Was ist unter der Gleichbehandlung bei Bewerbungen zu verstehen?

Die Gleichbehandlung bei der Bewerbung soll durch das Allgemeine Gleichbehandlungsgesetz (AGG) gewährleistet werden und soll sicherstellen, dass der Arbeitgeber alle Bewerber grundsätzlich gleich behandelt. Die Gleichbehandlung bei der Bewerbung hat das Ziel, dass der Arbeitgeber den Arbeitsplatz nur nach objektiven Kriterien vergibt, die für den zu besetzenden Arbeitsplatz relevant sind. Aus Furcht vor möglichen Klagen haben viele Unternehmen ihre Bewerbungsverfahren auf das Gleichbehandlungsgesetz umgestellt. Für Bewerber bedeutet das Gleichbehandlungsgesetz, dass sie auf bestimmte persönliche Fragen nicht mehr antworten müssen. Folglich stellt sich die Frage, welche persönlichen Angaben der Arbeitnehmer aufgrund der Gleichbehandlung bei der Bewerbung nicht machen muss.

Notwendige Inhalte einer Bewerbung

Trotz des Gleichbehandlungsgrundsatzes bei Bewerbungen sollten alle objektiven Kenntnisse und Fähigkeiten angegeben werden, die für den zu vergebenden Arbeitsplatz relevant sind. Dazu gehören Angaben über:

  • Schulbildung, Ausbildung, Hochschulbildung
  • Sprachkenntnisse
  • EDV-Kenntnisse
  • Berufserfahrung und berufsspezifische Kenntnisse
  • Berufsergänzende Fähigkeiten
  • Zeugnisse und Nachweise (als Anlagen)

Worauf müssen Arbeitgeber bei der Gestaltung von Stellenanzeigen achten?

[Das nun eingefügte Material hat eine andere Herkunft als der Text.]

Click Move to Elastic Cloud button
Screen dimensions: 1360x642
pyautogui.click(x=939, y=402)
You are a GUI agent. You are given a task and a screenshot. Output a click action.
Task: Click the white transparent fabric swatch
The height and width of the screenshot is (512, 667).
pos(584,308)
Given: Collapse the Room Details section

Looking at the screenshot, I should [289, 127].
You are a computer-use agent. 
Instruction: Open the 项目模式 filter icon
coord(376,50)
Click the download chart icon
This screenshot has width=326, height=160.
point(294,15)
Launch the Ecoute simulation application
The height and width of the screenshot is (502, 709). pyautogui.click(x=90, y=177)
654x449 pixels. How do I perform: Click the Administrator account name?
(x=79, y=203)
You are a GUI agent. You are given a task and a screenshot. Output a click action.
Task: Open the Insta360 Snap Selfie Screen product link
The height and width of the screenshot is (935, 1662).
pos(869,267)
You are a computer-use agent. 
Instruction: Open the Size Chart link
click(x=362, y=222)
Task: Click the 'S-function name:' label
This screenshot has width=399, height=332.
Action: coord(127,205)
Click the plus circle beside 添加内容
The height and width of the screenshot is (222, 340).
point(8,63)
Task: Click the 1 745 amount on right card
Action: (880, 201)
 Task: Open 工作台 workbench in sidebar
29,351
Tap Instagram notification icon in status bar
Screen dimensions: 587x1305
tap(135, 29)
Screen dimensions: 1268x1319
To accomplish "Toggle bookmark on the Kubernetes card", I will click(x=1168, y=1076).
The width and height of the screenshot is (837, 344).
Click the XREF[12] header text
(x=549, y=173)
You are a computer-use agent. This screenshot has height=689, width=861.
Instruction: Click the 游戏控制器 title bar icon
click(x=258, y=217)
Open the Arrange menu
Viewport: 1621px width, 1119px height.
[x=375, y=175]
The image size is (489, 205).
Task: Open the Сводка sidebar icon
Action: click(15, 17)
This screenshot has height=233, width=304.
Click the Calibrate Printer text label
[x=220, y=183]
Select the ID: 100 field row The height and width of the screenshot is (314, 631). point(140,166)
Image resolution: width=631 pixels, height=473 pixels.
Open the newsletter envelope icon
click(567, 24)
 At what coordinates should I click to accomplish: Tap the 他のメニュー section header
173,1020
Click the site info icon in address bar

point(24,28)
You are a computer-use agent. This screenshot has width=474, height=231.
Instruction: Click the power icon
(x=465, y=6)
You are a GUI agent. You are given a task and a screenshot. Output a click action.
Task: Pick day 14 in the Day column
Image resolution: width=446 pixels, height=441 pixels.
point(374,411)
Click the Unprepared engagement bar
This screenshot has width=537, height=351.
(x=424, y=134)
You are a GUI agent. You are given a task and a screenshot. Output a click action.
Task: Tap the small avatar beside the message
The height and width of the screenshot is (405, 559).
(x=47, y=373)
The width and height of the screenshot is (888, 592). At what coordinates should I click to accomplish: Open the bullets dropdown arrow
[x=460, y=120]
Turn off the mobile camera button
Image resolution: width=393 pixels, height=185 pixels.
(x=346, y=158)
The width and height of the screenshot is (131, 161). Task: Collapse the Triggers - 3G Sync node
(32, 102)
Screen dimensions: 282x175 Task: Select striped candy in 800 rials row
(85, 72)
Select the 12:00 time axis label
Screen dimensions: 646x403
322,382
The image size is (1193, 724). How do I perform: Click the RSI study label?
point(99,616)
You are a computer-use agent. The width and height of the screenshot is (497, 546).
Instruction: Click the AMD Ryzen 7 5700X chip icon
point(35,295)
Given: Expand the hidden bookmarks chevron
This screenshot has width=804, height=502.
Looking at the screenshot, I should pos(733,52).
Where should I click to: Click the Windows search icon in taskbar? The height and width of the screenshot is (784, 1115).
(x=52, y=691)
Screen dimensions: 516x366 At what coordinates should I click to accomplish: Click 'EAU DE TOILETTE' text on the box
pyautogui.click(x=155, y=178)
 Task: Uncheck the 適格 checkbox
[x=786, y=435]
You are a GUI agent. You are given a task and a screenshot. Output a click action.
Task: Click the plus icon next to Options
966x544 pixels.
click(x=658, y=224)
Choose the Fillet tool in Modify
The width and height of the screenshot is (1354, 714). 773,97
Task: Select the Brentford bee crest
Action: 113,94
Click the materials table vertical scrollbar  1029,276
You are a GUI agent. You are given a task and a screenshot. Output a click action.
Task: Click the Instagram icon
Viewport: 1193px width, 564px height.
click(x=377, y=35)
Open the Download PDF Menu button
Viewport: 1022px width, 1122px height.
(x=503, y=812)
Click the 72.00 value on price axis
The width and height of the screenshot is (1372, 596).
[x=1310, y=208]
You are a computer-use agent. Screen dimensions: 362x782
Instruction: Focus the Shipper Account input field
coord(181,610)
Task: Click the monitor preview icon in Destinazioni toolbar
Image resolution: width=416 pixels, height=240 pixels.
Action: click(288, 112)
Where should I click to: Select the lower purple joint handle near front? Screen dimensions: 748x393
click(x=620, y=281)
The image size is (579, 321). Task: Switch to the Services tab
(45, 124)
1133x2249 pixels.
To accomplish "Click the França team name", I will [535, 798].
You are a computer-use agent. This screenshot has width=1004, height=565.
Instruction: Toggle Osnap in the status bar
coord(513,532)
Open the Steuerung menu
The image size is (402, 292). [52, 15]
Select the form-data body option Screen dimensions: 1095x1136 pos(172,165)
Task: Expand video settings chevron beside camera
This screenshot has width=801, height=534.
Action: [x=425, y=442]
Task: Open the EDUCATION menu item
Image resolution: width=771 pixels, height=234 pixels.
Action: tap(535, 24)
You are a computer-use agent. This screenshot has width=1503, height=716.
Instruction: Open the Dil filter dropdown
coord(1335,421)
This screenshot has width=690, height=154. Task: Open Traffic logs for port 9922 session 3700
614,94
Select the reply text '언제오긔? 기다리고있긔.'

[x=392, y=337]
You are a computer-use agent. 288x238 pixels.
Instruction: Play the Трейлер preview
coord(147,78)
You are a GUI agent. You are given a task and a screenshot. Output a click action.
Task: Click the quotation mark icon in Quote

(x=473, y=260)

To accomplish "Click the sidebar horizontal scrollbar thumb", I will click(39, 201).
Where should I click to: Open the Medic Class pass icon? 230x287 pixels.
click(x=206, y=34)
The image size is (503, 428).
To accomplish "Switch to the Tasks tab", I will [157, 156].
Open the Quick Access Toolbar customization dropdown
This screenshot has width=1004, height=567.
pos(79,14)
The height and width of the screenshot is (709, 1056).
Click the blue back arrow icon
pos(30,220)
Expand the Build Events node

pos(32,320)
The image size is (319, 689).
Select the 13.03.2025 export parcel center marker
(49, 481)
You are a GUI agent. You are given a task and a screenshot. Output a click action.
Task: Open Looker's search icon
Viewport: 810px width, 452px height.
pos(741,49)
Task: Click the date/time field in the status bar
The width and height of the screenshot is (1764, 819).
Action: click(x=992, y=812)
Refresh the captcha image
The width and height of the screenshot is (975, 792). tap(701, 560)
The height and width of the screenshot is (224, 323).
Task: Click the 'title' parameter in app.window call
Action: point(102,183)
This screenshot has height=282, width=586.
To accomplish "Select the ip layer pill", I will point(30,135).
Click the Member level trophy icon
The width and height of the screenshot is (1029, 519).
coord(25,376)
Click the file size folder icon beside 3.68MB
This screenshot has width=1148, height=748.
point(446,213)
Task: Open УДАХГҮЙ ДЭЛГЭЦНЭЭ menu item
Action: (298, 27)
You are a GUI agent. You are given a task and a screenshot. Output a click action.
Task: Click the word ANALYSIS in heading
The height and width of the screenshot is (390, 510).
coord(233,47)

Unternehmen müssen aufgrund des Allgemeinen Gleichbehandlungsgesetzes ihre Stellenanzeigen so neutral wie möglich formulieren. So müssen die Inserate nicht nur geschlechtsneutral formuliert sein, Stellenanzeigen dürfen auch keine Formulierungen wie z.B. „junges Team“ enthalten, denn kein Bewerber darf aufgrund seines Alters benachteiligt werden. Das Allgemeine Gleichbehandlungsgesetz hat das Verbot der Diskriminierung als Ziel. Das Allgemeine Gleichbehandlungsgesetz regelt nicht nur die Bewerbung und Einstellung von Mitarbeitern, sondern auch Details zum laufenden Arbeitsverhältnis und zur Kündigung. Gegebenenfalls kann der Arbeitnehmer bzw. Bewerber auf Schadensersatz klagen, wenn er aufgrund

  • seines Geschlechts,
  • seiner ethnischen Herkunft,
  • seiner Weltanschauung,
  • seiner Religion,
  • seines Alters,
  • seiner sexuellen Identität
  • oder einer Behinderung

diskriminiert wird.

Das beklagte Unternehmen ist dann in der Beweispflicht und muss nach § 22 AGG nachweisen, dass keine Diskriminierung im Sinne des Allgemeinen Gleichbehandlungsgesetzes vorliegt. Hat man als Bewerber das Gefühl, das Unternehmen habe gegen das Allgemeine Gleichbehandlungsgesetz verstoßen, kann man innerhalb von zwei Monaten eine entsprechende Klage nach § 15 Abs. 1 AGG einreichen. Unternehmen sind verpflichtet, ihre Mitarbeiter im Hinblick auf die Inhalte des Allgemeinen Gleichbehandlungsgesetzes zu schulen.